## WHAT IS BEING ASKED
Scan the entries below for the word "Statistik" and copy every line where it turns up.

#### DATASET EXCERPTS ####

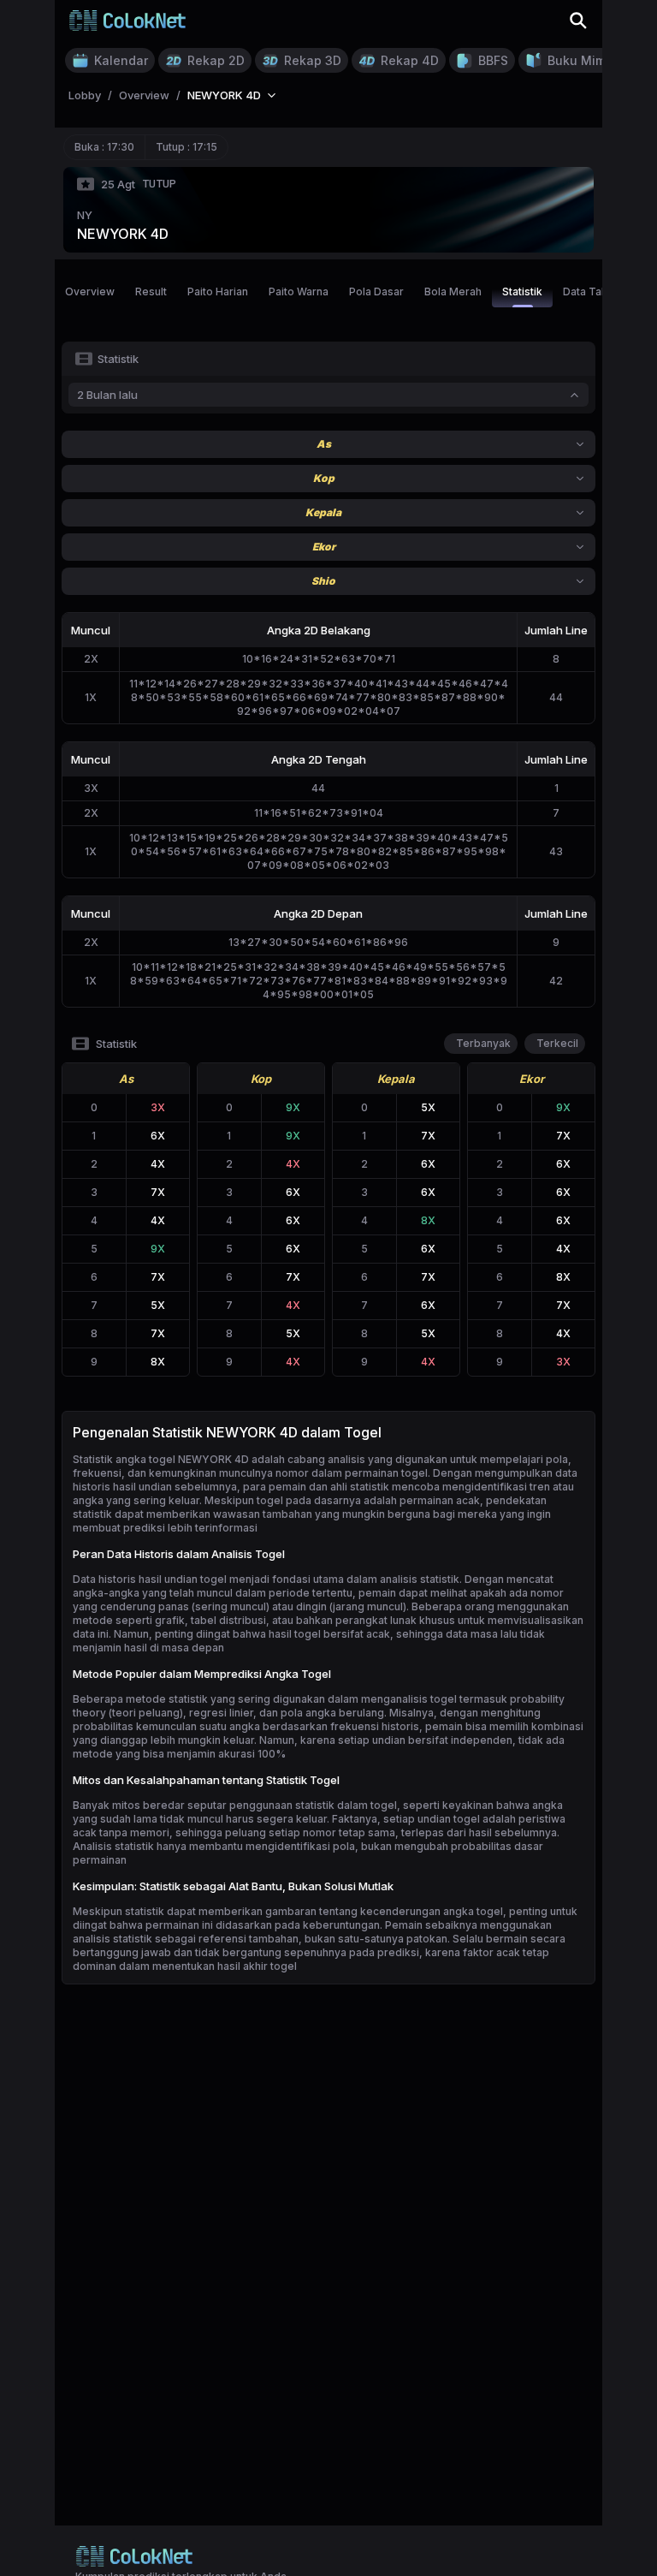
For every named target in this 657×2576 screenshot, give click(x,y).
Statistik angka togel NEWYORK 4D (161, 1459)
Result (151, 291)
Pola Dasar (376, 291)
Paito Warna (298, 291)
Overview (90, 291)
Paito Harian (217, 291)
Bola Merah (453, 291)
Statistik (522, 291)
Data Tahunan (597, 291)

####

## RESPONSE FOR THIS EXERCISE
Statistik angka togel NEWYORK 4D (161, 1459)
Statistik (522, 291)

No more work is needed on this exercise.